Even presuming such supply side effects exist in lumber - I'm not qualified to say - would it not just decrease the demand by the amount of trees that are planted to create the junk mail?

Like, you were planning [x] trees, [y] trees are needed to create our junk mail, so you are now planting [x-y] trees and no longer manufacturing any junk mail. Isn't that a push?

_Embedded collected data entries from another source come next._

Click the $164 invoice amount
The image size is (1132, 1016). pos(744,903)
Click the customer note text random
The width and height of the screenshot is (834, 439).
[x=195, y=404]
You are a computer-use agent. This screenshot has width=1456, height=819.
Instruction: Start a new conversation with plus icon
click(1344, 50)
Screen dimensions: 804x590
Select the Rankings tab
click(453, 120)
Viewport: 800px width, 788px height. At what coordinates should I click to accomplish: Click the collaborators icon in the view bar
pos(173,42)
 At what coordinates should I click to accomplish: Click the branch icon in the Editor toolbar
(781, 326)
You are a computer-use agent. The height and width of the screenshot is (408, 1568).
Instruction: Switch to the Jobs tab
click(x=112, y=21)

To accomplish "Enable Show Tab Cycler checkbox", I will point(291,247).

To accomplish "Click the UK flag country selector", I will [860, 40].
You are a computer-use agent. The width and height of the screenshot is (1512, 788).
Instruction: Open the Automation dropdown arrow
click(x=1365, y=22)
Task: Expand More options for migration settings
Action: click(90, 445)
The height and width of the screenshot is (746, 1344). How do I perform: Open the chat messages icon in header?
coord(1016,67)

But you make a good point which is that paper production is actually an environmental problem because of EMISSIONS and pollutants involved in making and transporting paper, not deforestation. There are three trillion trees and it's easy to make more.

Dillon Eliassen's avatar

I think there would also be a net decrease in the amount of trees because when you reduce demand you also reduce a higher level of future demand because you have to create a surplus to reinvest in or to return a profit to ownership, and there will be some trees that won't be replaced when they die from natural causes. It's like how NYC's city run grocery stores are doomed because if you don't turn a profit you can't absorb future higher costs; as the city population grows, the grocery store will have to buy 2 bushels of apples tomorrow instead of only one bushel today to make sure that due to the increase in people, everyone will all be able to eat one.

Theresa Cote's avatar

UPS, FedEx, and Amazon have no interest in delivering paper mail. First class mail is a declining business and no company in its right mind would spend any money subsidizing the cost of junk mail with reduced mailing rates as the USPS does.